I walked into the kitchen. “How did you gain weight?” I asked, puzzled. “We weren’t allowed to eat.”

They exchanged glances. “No one fed you?” Blair said slowly. “I know it’s a rule, Jordy, but you can be honest with us. It’s over now. You did eat, right?”

“No one fed me.” I was confused. “They told us we weren’t supposed to eat or drink all week. I’ve never been so hungry in my life.”

“So you turned down food?” Jeff asked. “Really, Jordy, you didn’t have to do that.”

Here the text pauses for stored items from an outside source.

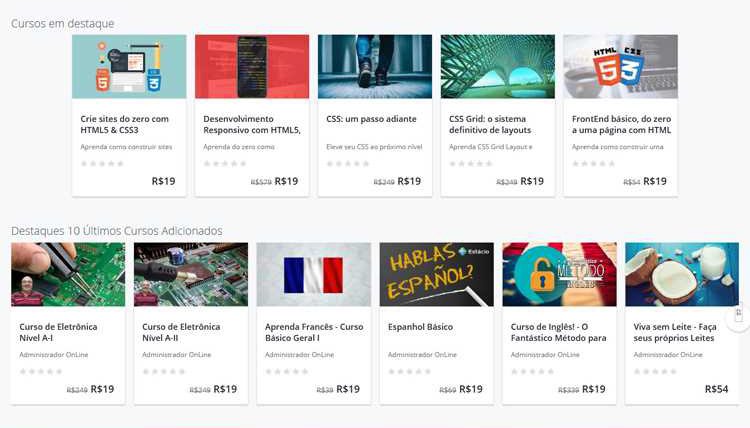Click the HTML5 CSS3 shield logos image
Image resolution: width=750 pixels, height=428 pixels.
tap(621, 66)
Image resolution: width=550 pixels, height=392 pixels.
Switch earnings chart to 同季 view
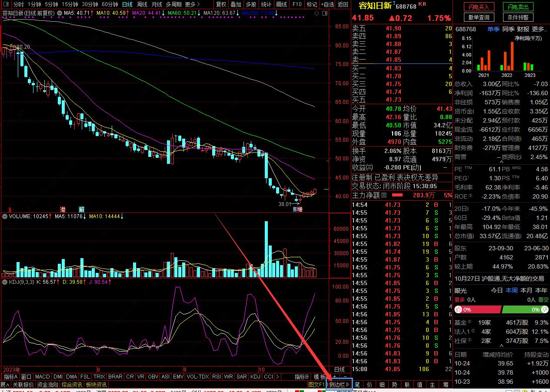coord(508,29)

“No one offered me anything.” I shook my head. “What are you guys talking about? You’re not making any sense.” I turned on the stove and got the thawed pack of ground sirloin out and put it on the counter.

“Seriously, Jordy, you don’t have to cover for anyone,” Blair insisted. “Did you or did you not get fed this week?”

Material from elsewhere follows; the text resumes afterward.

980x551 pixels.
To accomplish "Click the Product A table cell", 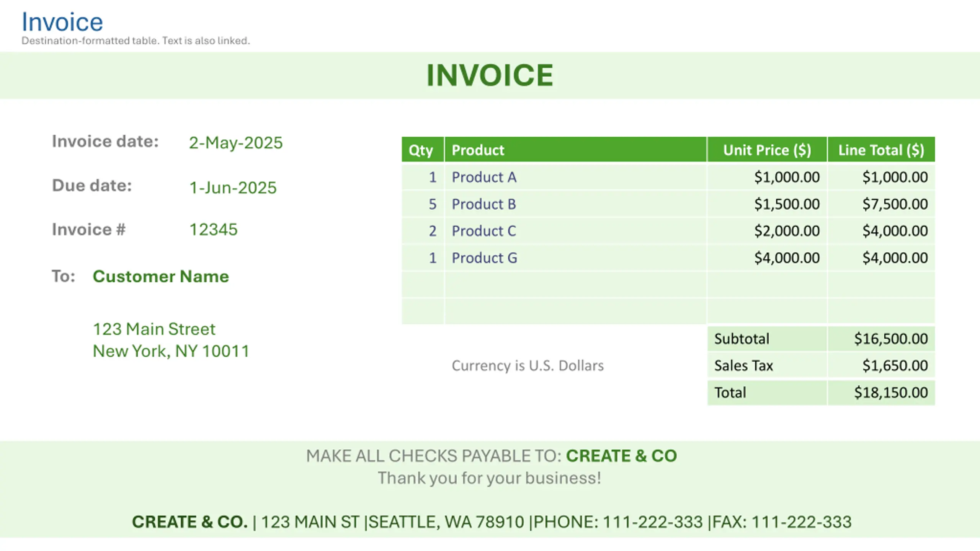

I started making patties. “No, I’m not covering for anyone. No one fed me.” I got a skillet down and placed the patties in it. “Were they supposed to? I’m confused. I thought we weren’t supposed to eat.”

“I hate to break it to you, but yes,” Jeff explained. “It’s a rule, yes, but brothers break it all the time. It’s all a part of the game. They kidnap you off campus and take you to Carl’s Jr. or something. Or they sneak you into their rooms and give you food. You’re not supposed to go all week without being fed, Jordy—you’re just not supposed to get caught.”

The burgers began sizzling. I sprinkled salt, pepper, basil, and thyme on them and covered the skillet with a lid. “I don’t understand.” I shook my head. “My brain is fried, frankly. So you’re saying brothers were supposed to feed us this week?”

They nodded in unison. “Hell Week is a game,” Blair went on. “There are rules, sure, but the brothers are supposed to help the pledges through the week.”

“Your big brother didn’t feed you?” A muscle worked in Jeff’s jaw. “That’s his goddamned job. You’re not supposed to starve!” He slammed his fist down on the bar. “Christ!”

“I fed Jeff so much during Hell Week he actually gained weight.” Blair grinned, tousling Jeff’s hair playfully. “And like I said, I gained three pounds during mine.”

“No, Roger didn’t feed me at all.” I flipped the burgers and salted that side. “You guys sure you don’t want one?” My mind was racing. Roger was supposed to feed me? To take care of me all week?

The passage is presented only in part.